* [What is needed]: Return, word for word, the lines running from the one that contains "Choose discount type via the 金額 label" to the final line of the listing below.

* [Excerpted records]:
::::
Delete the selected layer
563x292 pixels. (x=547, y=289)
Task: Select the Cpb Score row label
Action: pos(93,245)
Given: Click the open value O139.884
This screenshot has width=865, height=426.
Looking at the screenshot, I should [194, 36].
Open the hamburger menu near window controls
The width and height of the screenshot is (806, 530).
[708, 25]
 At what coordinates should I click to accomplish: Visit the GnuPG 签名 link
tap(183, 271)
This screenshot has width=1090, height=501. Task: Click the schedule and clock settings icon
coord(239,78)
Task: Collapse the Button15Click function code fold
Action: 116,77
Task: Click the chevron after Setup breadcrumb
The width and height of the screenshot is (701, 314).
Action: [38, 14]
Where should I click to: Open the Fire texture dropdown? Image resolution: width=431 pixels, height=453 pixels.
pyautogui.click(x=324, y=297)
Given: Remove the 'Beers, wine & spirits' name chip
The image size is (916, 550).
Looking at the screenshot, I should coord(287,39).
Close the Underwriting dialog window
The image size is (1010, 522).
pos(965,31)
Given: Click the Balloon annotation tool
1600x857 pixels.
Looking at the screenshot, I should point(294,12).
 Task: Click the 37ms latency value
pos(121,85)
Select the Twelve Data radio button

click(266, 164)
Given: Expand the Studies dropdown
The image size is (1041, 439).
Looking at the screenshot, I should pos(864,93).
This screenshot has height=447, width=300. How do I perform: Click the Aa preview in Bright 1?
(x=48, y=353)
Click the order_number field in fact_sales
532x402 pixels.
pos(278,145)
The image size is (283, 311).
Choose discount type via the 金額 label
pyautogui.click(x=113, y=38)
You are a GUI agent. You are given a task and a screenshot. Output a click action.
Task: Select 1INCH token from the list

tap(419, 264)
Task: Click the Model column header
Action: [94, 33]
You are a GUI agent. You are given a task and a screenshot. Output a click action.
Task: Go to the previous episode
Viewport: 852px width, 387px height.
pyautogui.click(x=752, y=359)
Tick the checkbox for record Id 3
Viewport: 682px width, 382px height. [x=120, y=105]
::::
* [Response]:
Choose discount type via the 金額 label
pyautogui.click(x=113, y=38)
You are a GUI agent. You are given a task and a screenshot. Output a click action.
Task: Select 1INCH token from the list

tap(419, 264)
Task: Click the Model column header
Action: [94, 33]
You are a GUI agent. You are given a task and a screenshot. Output a click action.
Task: Go to the previous episode
Viewport: 852px width, 387px height.
pyautogui.click(x=752, y=359)
Tick the checkbox for record Id 3
Viewport: 682px width, 382px height. [x=120, y=105]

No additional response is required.